Sieht so die Zukunft der Stadt aus? Projekt der Cloud-Citizen in der chinesischen Stadt Shenzhen. Fotos: Urban Future Organization and CR-Design

Wolkenstadt

Mit der «Cloud-Citizen» hat ein schwedisches Konsortium den Architekturwettbewerb für die Shenzhen Bay Super City gewonnen.

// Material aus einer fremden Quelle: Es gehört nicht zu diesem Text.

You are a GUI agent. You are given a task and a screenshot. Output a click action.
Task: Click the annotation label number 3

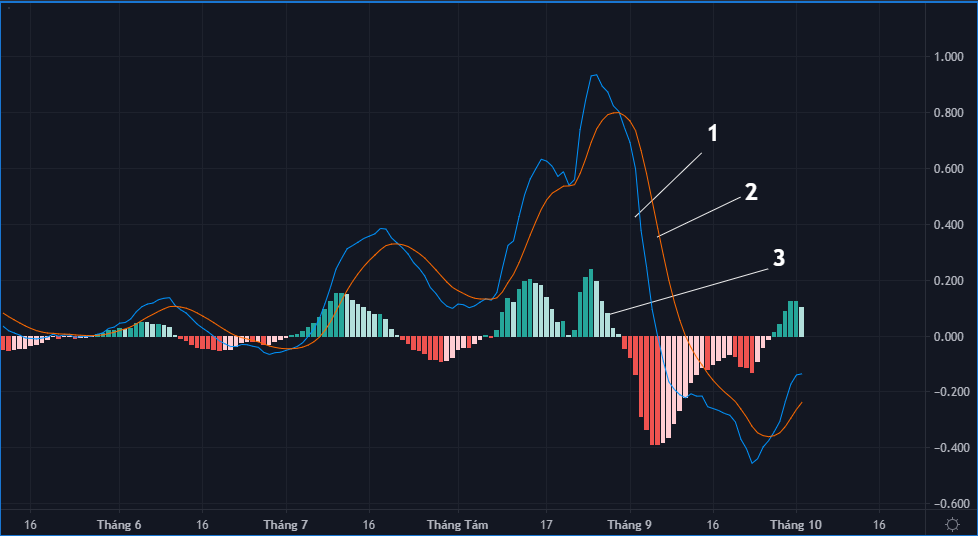click(778, 258)
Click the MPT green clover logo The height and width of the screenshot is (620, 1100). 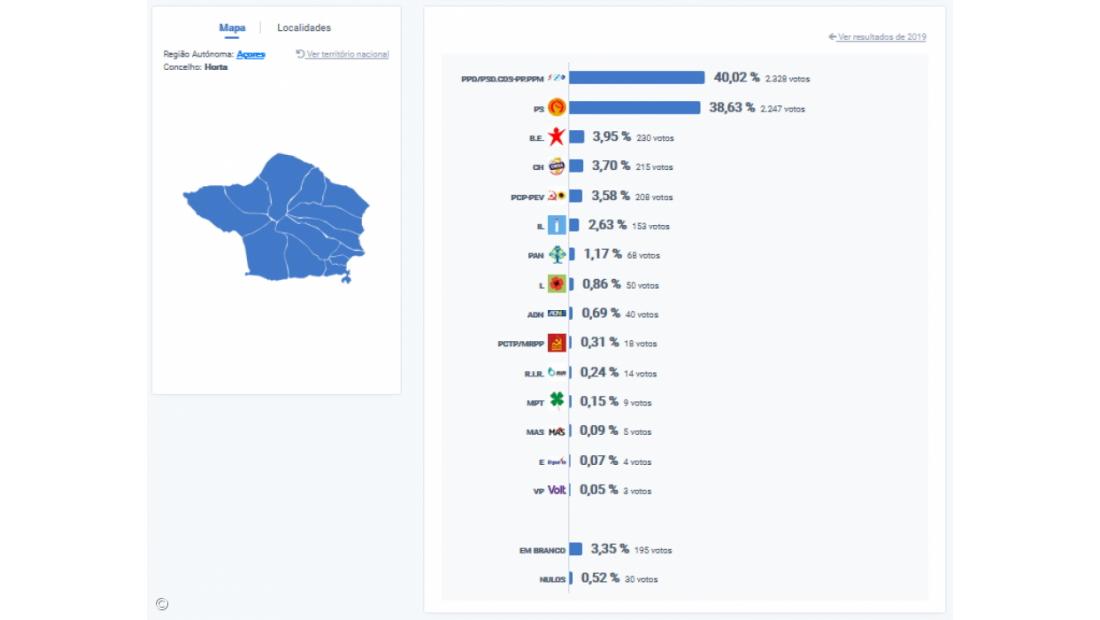pyautogui.click(x=557, y=402)
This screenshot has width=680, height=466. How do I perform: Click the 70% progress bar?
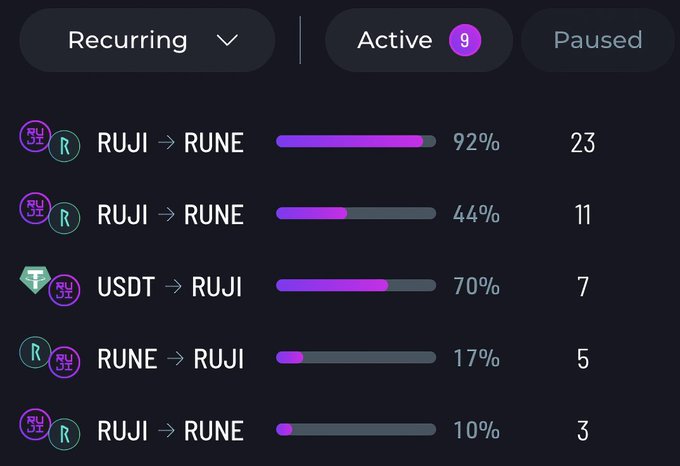click(x=356, y=286)
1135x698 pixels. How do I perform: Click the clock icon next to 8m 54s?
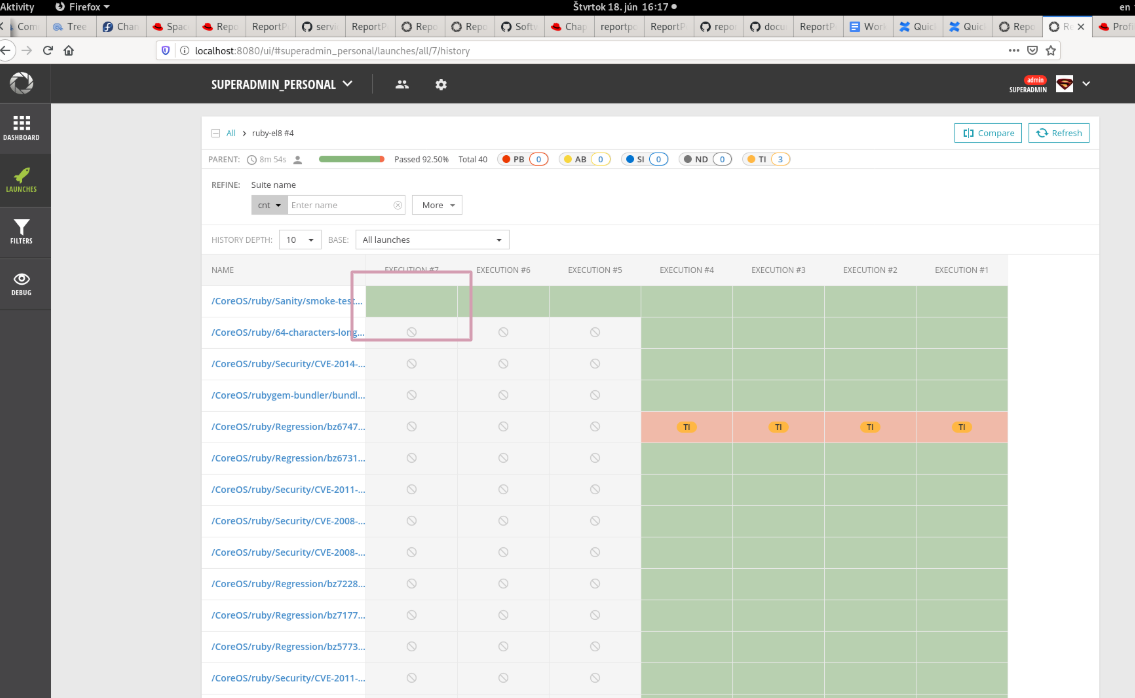point(252,158)
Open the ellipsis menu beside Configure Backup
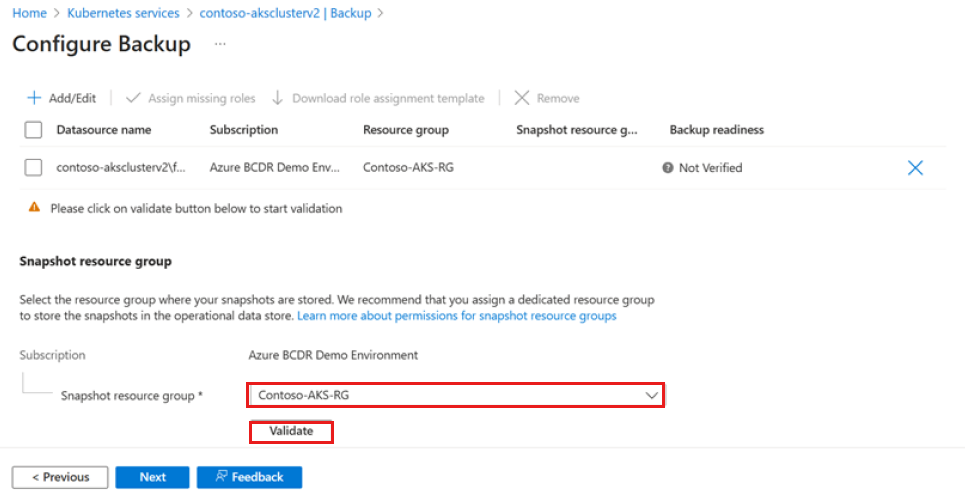Image resolution: width=965 pixels, height=502 pixels. (220, 45)
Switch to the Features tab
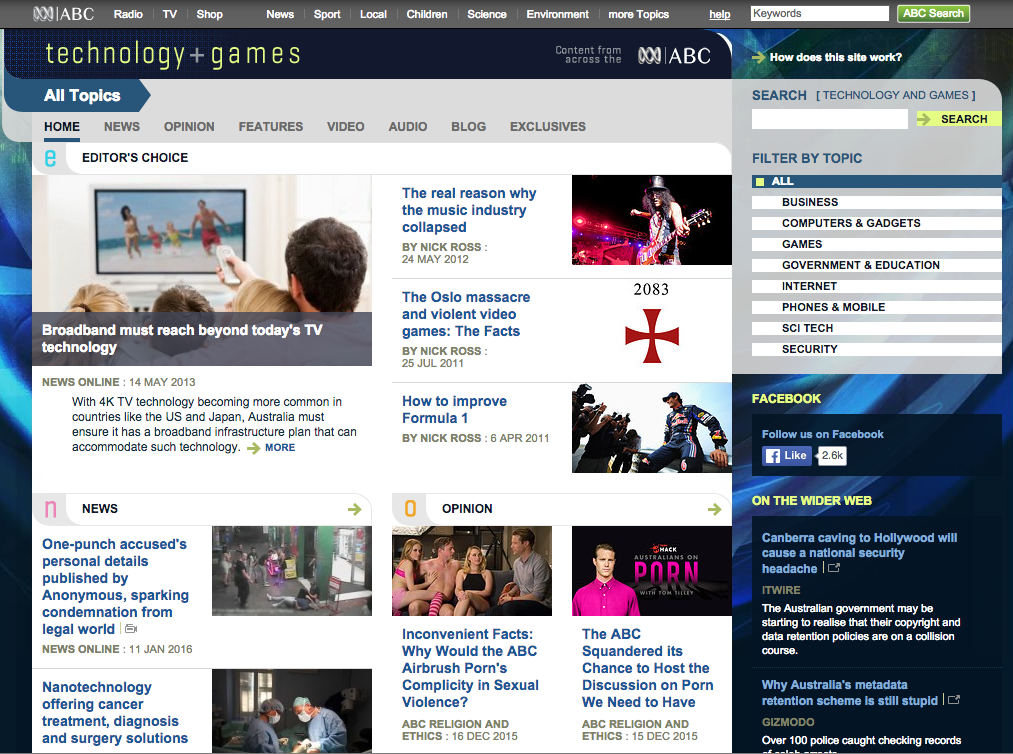The image size is (1013, 754). coord(270,127)
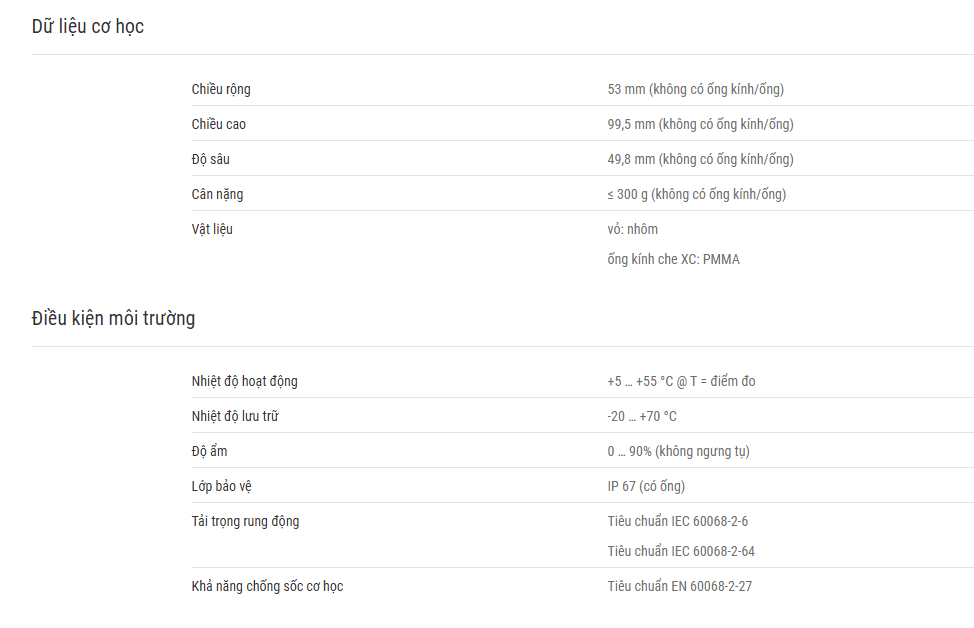Click the '≤ 300 g' weight value

(697, 194)
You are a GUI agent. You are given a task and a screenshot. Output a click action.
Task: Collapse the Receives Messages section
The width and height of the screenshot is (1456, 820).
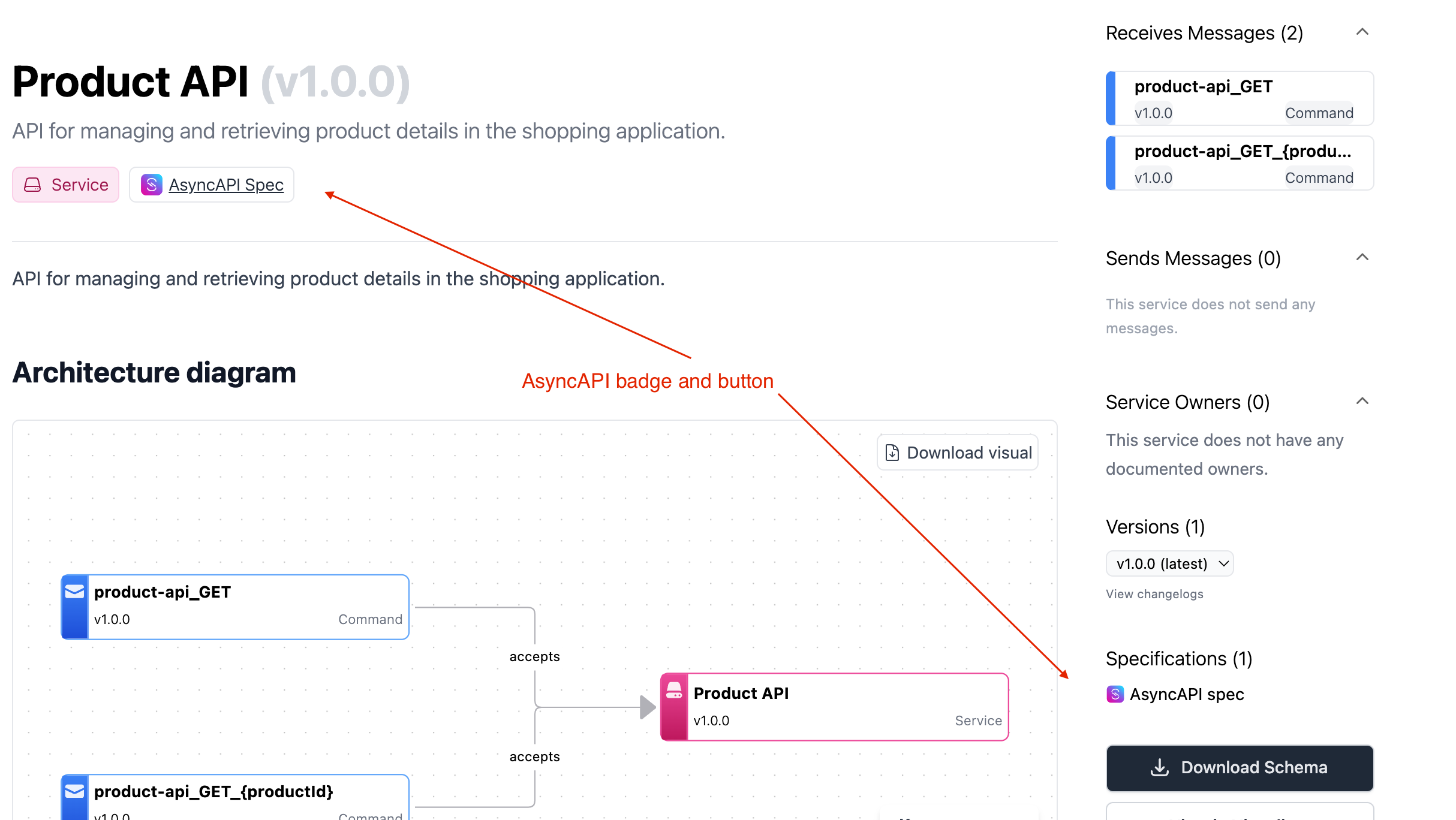point(1362,32)
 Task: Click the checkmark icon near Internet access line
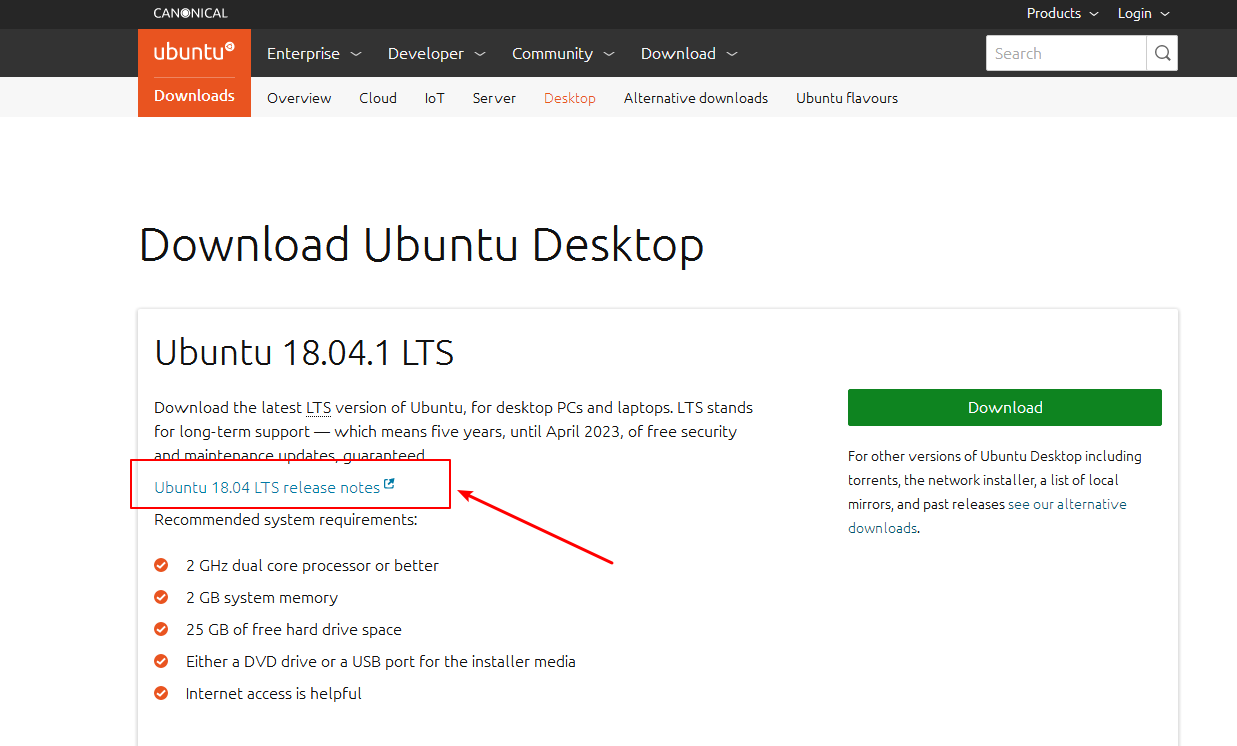[161, 693]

In Shenzhen in China soll eine Megastadt entstehen, die aus organisch ineinander verwachsenen Hochhäusern besteht. Die «NZZ» berichtet über das aufsehenerregende Projekt eines schwedischen Konsortiums. Dieses hat mit der Idee den Architekturwettbewerb gewonnen, den die Stadt für die Shenzhen Bay Super City ausgeschrieben hat. Hinter dem Entwurf steht die Urban Future Organization und CR-Design mit Wissenschaftlern der Technischen Hochschule Chalmers in Göteborg. «Die Cloud-Citizen, wie das visionäre Projekt heisst, ist bei Lichte betrachtet eine Cloud-City, eine gigantische, wolkenartige Verdichtung von Bauwerken auf einer Fläche von 170 Hektaren, deren höchster Turm mit rund 680 Metern den Komplex überragen soll», schreibt die «NZZ». Das Projekt sei als urbanes Ökosystem konzipiert: Regenwasser soll gesammelt, Strom aus Solarenergie und Wind erzeugt, die schmutzige Stadtluft gefiltert werden. Doch die «NZZ» fragt sich, ob wir in solchen Ungetümen leben wolle. «Die Cloud-Citizen wird wie ein Fremdkörper wirken, räumlich und sozial vom Rest der Stadt getrennt.» Wann das Projekt realisiert wird, steht in den Sternen.